= Item coordinate data =
◆ ◆ ◆
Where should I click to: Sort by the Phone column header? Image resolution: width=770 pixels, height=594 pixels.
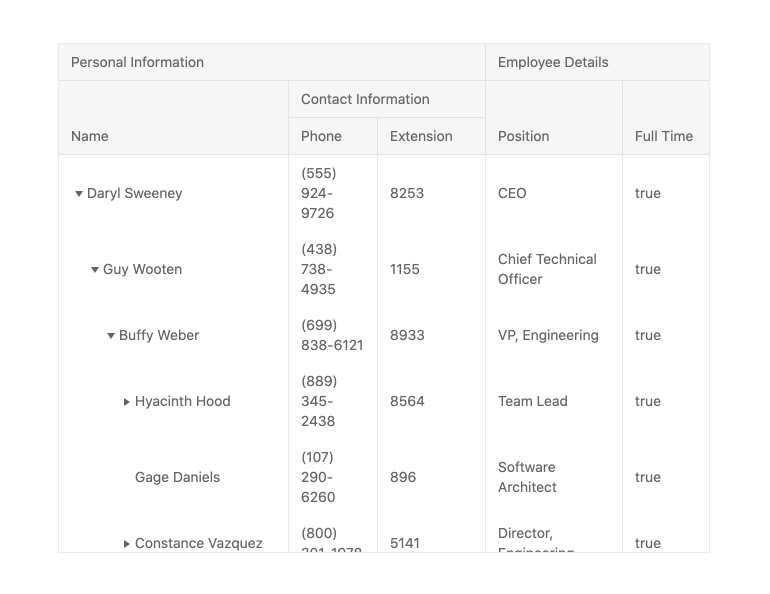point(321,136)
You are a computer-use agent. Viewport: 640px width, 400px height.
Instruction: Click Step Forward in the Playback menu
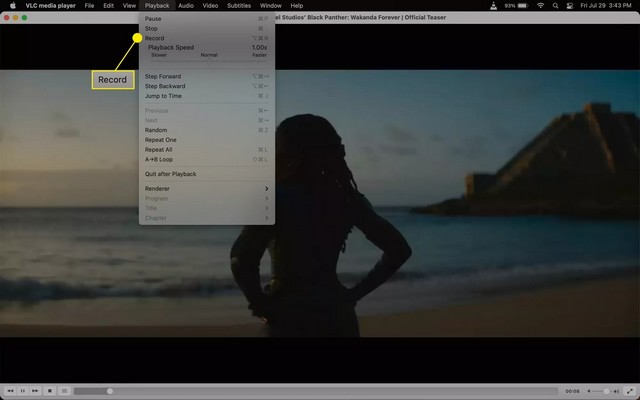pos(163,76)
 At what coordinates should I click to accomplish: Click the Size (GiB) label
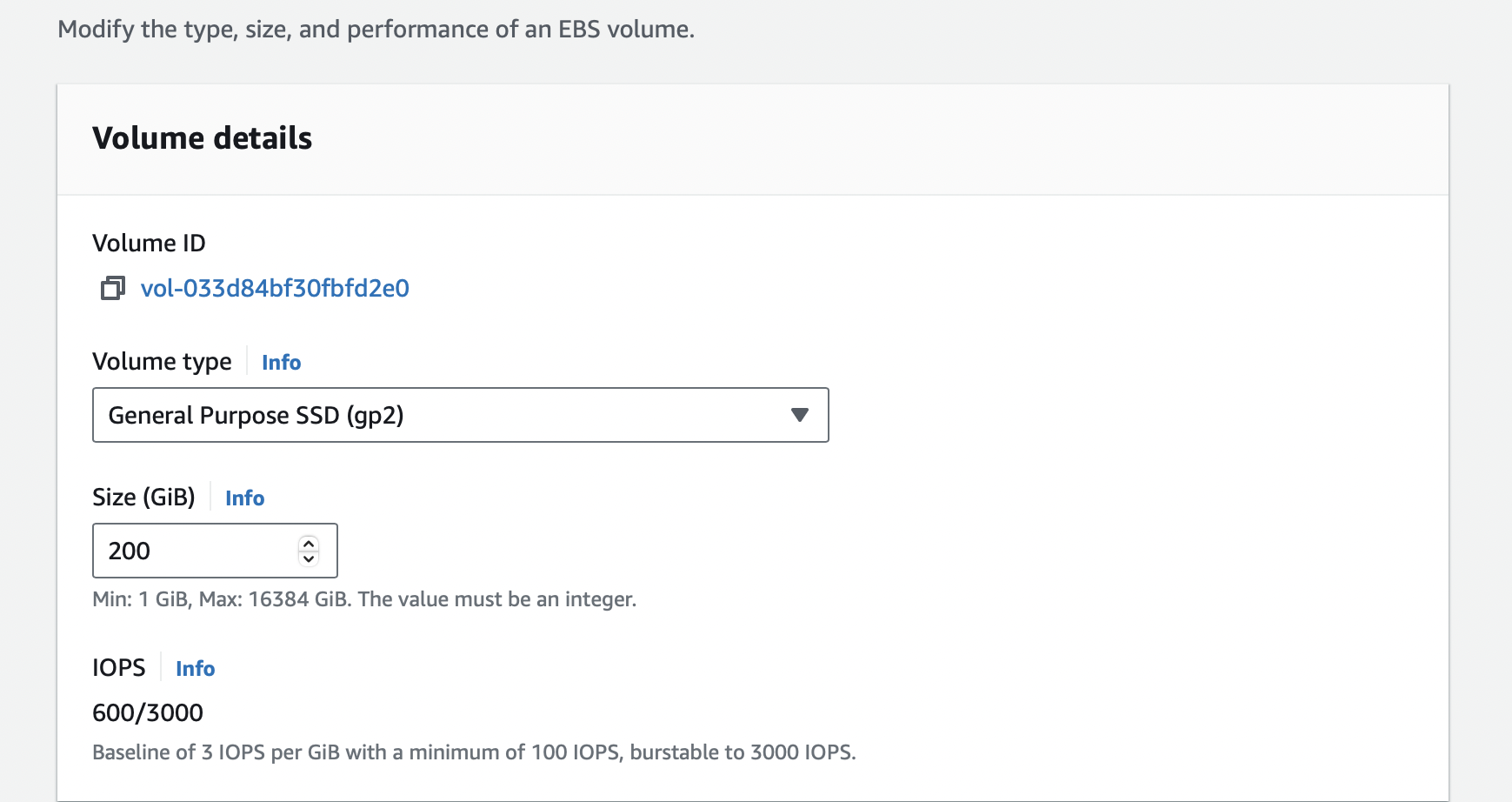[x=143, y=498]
◆ ◆ ◆
= What to work on =
Rewrite the material with every "pixels" replaced by "px", keeping everything else the same. Leave the pictures out.

= Answer to this exercise =
Where should I click to: Sort by the Phone column header? Image resolution: width=770 px, height=594 px.
point(321,136)
You are a computer-use agent. Viewport: 640px width, 400px height.
Instruction: Click Step Forward in the Playback menu
pos(163,76)
 At what coordinates should I click to accomplish: Click the Size (GiB) label
[x=143, y=498]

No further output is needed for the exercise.